Parties such as the National Democratic Force (NDF) are seeking a move toward proportional representation (PR), which some say allows for a wider representation of parties in a country’s parliament and is based more closely on the spread of votes in an election than the FPTP system.
“There are many small parties in Myanmar now. The PR system can better guarantee our place,” says Khin Maung Swe of the NDF. Some of Burma’s smaller parties have been pushing for a voting system change since mid-2012.
However, the lead opposition party, the National League for Democracy (NLD), is against any amendment of the current system, at least before the next election.
Party spokesperson Nyan Win told The Irrawaddy that “our stand is that the PR system is not fit at the present time, for the next election. We have to educate the Burmese people about any new system, and that will take time.”
Burma’s current FPTP system is partly a colonial legacy, and remains in use in the UK and in other former British colonies such as Canada, India and the United States.
The advantages of the system are that it is relatively simple to implement, and facilitates fast, decisive counts and outcomes—unlike PR, which can take time to count, slowing up results.
The PR system usually allows for a proliferation of small parties—a common complaint about the procedure elsewhere, where it often leads to coalition governments as large parties find it difficult to acquire the majority of seats needed to govern alone.
Proponents of the PR system argue that it results in a more representative parliament, with parties winning seats proportional to their percentage of support nationwide. A 2011 report by the Institute for Public Policy Research (IPPR), a London-based think tank, said that “FPTP works best under a two-party system—indeed, FPTP is designed to punish third parties and discourage the public from voting for them.”

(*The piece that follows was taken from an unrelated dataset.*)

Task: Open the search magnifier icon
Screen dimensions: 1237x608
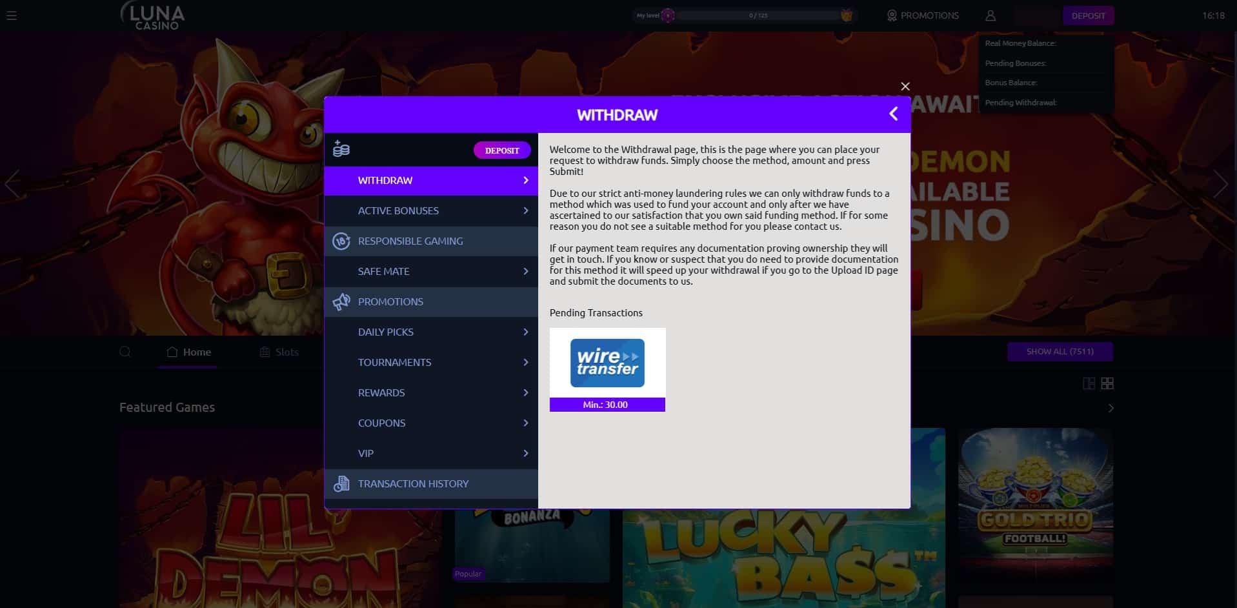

Among the parties seeking the introduction of the PR system is the National Unity Party (NUP), which won 35 percent of votes in Burma’s last free and fair nationwide election in 1990. Under the terms of the FPTP system, the party ended up winning only 10 seats in Parliament, or little more than two percent of the total.
The NUP says it has sought the implementation of a PR electoral system since 2006, and senior party member Khin Soe told The Irrawaddy that “if we have a PR system, then we can have a more democratic system, as we will have multiparty system in Parliament.”

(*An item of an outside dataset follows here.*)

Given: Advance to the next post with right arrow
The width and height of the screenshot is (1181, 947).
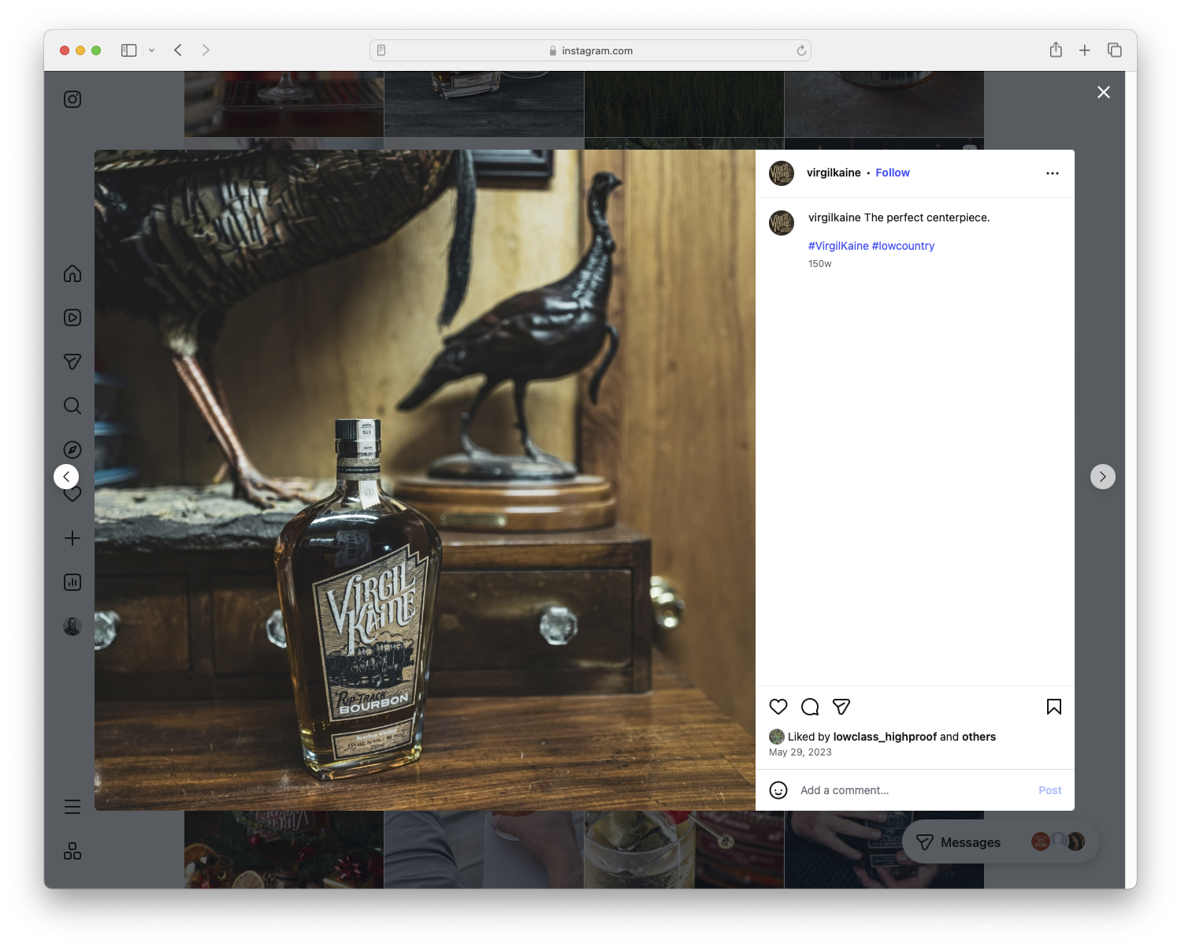Looking at the screenshot, I should [x=1102, y=477].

In Burma, it seems likely that FPTP will lead to a straight fight between the NLD and the ruling Union Solidarity Development Party (USDP) for the 75 percent of seats available in the next election. (The remaining 25 percent are reserved for military appointees under Burma’s 2008 Constitution.)
Speaking to The Irrawaddy in 2012, Stanford University’s Larry Diamond worried that the current voting system could see the NLD dominant in Burma’s politics after the 2015 election.

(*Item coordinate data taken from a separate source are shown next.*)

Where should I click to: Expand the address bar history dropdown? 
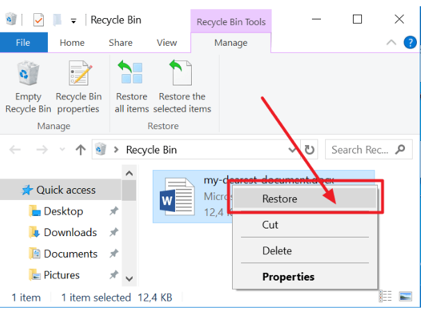tap(292, 149)
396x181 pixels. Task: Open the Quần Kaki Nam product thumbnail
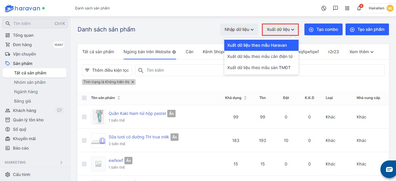(x=98, y=117)
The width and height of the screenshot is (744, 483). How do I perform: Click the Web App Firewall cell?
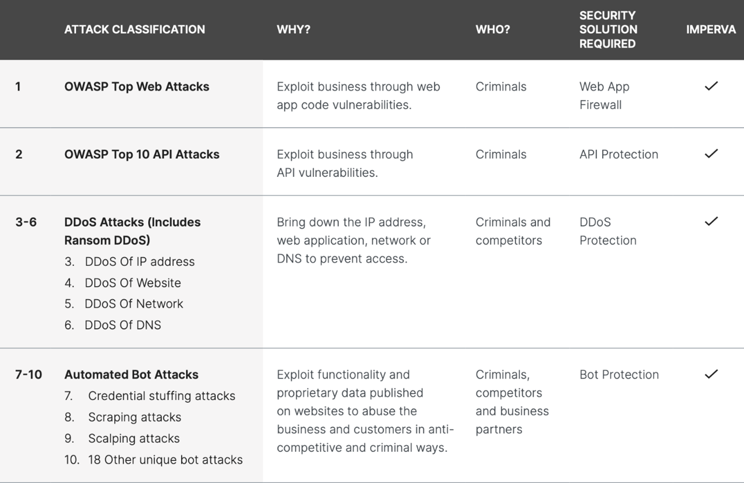(604, 96)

“If the current first-past-the-post system is retained without amendment, it raises the prospect that the NLD will sweep most of the seats in 2015 but without perhaps having anything like countrywide unanimity in the vote,” said Diamond, a prolific author on political transitions and the workings of democracy in a wide array of countries.
Such an outcome could marginalize smaller parties and deny representation to some of Burma’s 135 officially acknowledged ethnic minorities, which collectively make up around 40 percent of the country’s estimated population pf 50 to 60 million.
Some of the larger ethnic parties could dominate at a regional or state assembly level under the current FPTP system, however, and some ethnic minority parties do not feel that PR is the best system.
“Maybe it is alright for some of the smaller Burmese parties,” says Nai Ngwe Thein, chairman of the All Mon Region Democracy Party. “But it will not work well for ethnic parties in the context of a federated union,” he told The Irrawaddy, adding that “most of the ethnic parties prefer the current system.”
For the current system to be changed, amendments have to be approved by Burma’s Parliament, currently dominated by the USDP and its military sidekicks.
“If [changes to the electoral system] cannot be approved during 2013, the electoral system will remain unchanged. This is because [change] takes time. It cannot be reformed of my own volition. Free and fair elections will have to be held on the basis of an approved system,” Union Election Commission chairman Tin Aye said earlier this month.
For proponents of change, such as Khin Maung Swe, one idea is to test PR in a constituency or state election first, before implementing any nationwide change.
“It is up to the Parliament to vote for any change,” he told The Irrawaddy. “We will work with whatever system is approved.”
The Union Election Commission will meet political parties and various civil society representatives later this week, with the voting system likely to be on the agenda.